XCOM Text Effect in Photoshop
Like most projects, the size of your document is completely up to you. 1280 x 720 pixels should work great for this project. I’m also creating at 143DPI, as I’m using the Retina display MacBook Pro.
Once the document has been created, a simple black background should do the trick.
Text is another aspect of your project that’s flexible. For my example, I chose to use Futura at 200pt with the color set to #00c0ff.
Once your text is typed out, it’s time to add some Layer Styles! Double–clicking on the layer in your Layers Panel will bring up your Layer Styles. You can also access it under the Layer menu at the top. We’re going to add an Inner and Outer Glow.
Once the Layer Styles have been added, you should have a design that looks something like what you see below. Of course, if you’re working with large or smaller text, you may need to tweak the Layer Styles to get a similar result.
In the orignal XCOM text, there’s a gap going through the middle of the COM. We can easily achieve this effect using a Layer Mask. First, go ahead and create the selection. You can do this using the Rectangular Marquee Tool, which can be found in your Tools Bar.
When your selection has been made, in your Layers Panel, hold down Option (Mac) or Alt (Windows), and click on the Add Layer Mask icon.
Lose That Focus
Right now, the text is very sharp. Too sharp. We need to soften it out a touch. This can be done with a Gaussian Blur filter. BUT, before you add a filter to a text layer, you’ll want to convert it into a Smart Object first! This will ensure that you can go back and edit the text/Layer Styles at a later point if necessary. You can easily convert your layer by selecting Convert for Smart Filters under the Filter menu.
Now that your text has been converted, you can safely add filters, such as a Gaussian Blur, without rasterizing and losing your text properties.
On the XCOM text, there’s a ‘scanline’ effect that goes horizontally across the letters. We’re going to create that pattern in a new document, then apply it on the Smart Object that we just converted.
The document that will house our scanline (yes, a single scanline), will be very small! 14 x 14 pixels. Creating only one scanline will allow Photoshop’s pattern generator repeat them across a layer.
When the document has been created, it’s going to look tiny on your screen. You’ll want to zoom in as far as you can go. Command/Ctrl + 0 (zero) will zoom that tiny document as far as it can go.
When you can see your new 14px document at a larger size, you’re going to want to fill the middle with a ‘blurred’ black line. To do this, we can use the Gradient Tool, which can be found in your Tools Bar, set to Black to White, and set to Reflected.
Now that your gradient settings are in place, it’s time to create the gradient. Because you have a Reflected gradient selected, you’ll want to start in the middle of the document, and drag to the bottom, as shown below. Remember, you can hold your Shift key down to ensure that the gradient is perfectly vertical.

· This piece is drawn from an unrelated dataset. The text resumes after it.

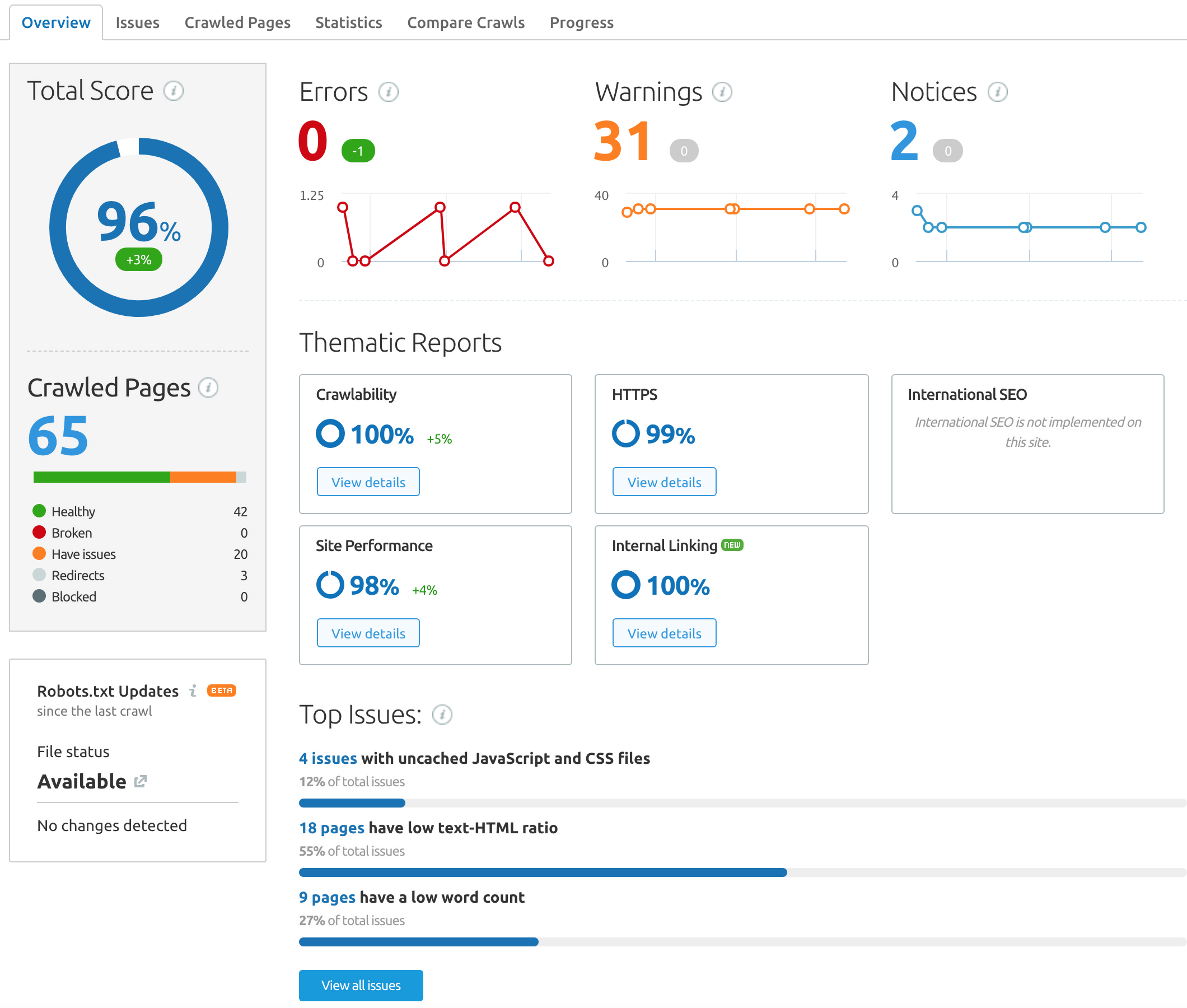Open robots.txt file via external link icon
Viewport: 1187px width, 1008px height.
[x=141, y=781]
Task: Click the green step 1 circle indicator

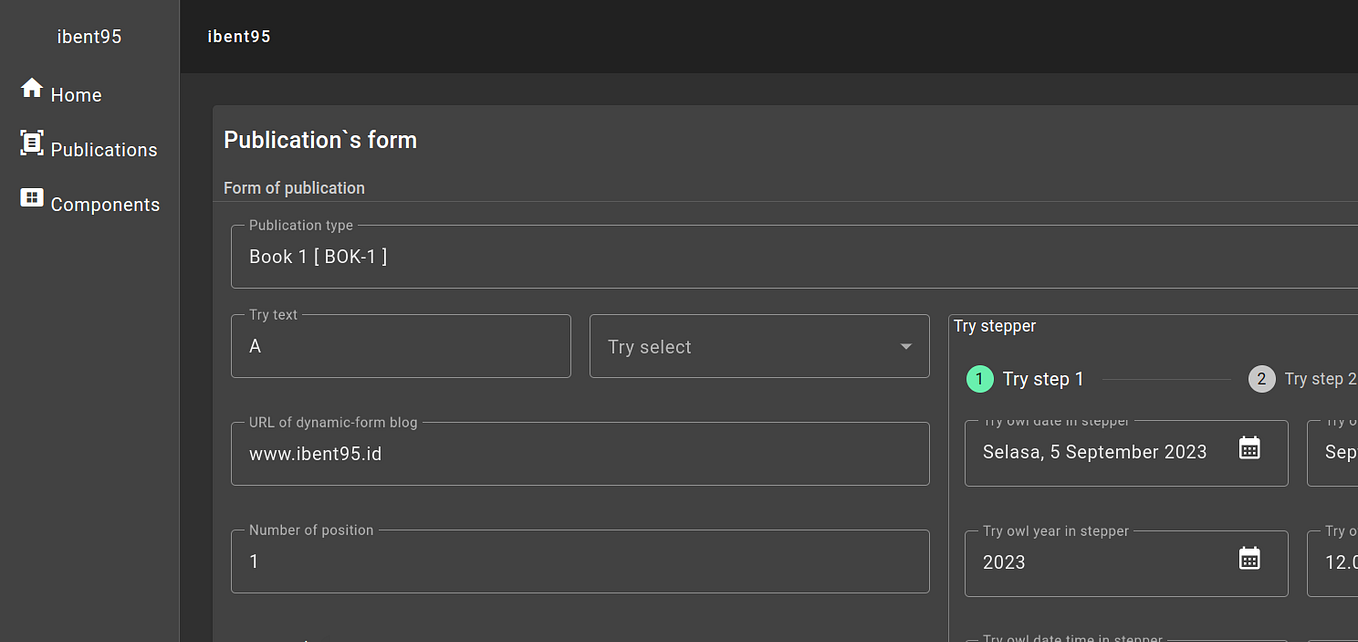Action: 980,379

By creating a reflected gradient, instead of a solid black box, you are adding a slight ‘blur’ to the scanline. If you don’t want blurry scanlines, simply create a black box in the middle of the document. Once you’ve created your single scanline, you need to save it as a Pattern. This feature can be found under the Edit menu. Select Define Pattern, and give your scanline a name.
Applying the Pattern
At this point, the Pattern is complete. It’s ready to be used! Hop back over to your XCOM document, and double-click on the Smart Object to bring up it’s Layer Styles. We want to add a Pattern Overlay. When you go to select a pattern in the Pattern Picker, your newly saved pattern should have been added right at the bottom of the current list.
Once you have selected the new pattern, without changing the Blend Mode, it should appear exactly as you saved it. Black and white, blurry scanlines.
If you want the scalines to blend with the color of the text, you can change the Blend Mode to Hard Light, and decrease the Opacity as needed.
This effect is almost complete! The last small detail I want to cover, are the scanlines that run through the ‘gap’ in the text. They shouldn’t be there. Let’s take care of this with another Layer Mask. With your Rectangular Marquee Tool, create another selection where the current gap is.
Now to ensure that there are no harsh edges once the scanlines are removed, we’ll want to Feather (soften) the selection. This can be done by going to Select > Modify > Feather, and then entering a value. The higher the value, the softer the selection will be.
When your selection has been Feathered, add a Layer Mask to your Smart Object by holding down Option (Mac) or Alt (Windows) and clicking on the Add Layer Mask icon at the bottom of your Layers Panel.
If you find that the text or colors are not looking ‘right’, you can always add Adjustment Layers, or go back and tweak the Layer Styles, if needed. Below, I added a simple Levels Adjustment Layer to brighten up the highlights, then masked out the top and bottom of the text, or eliminate some of the excess glowing.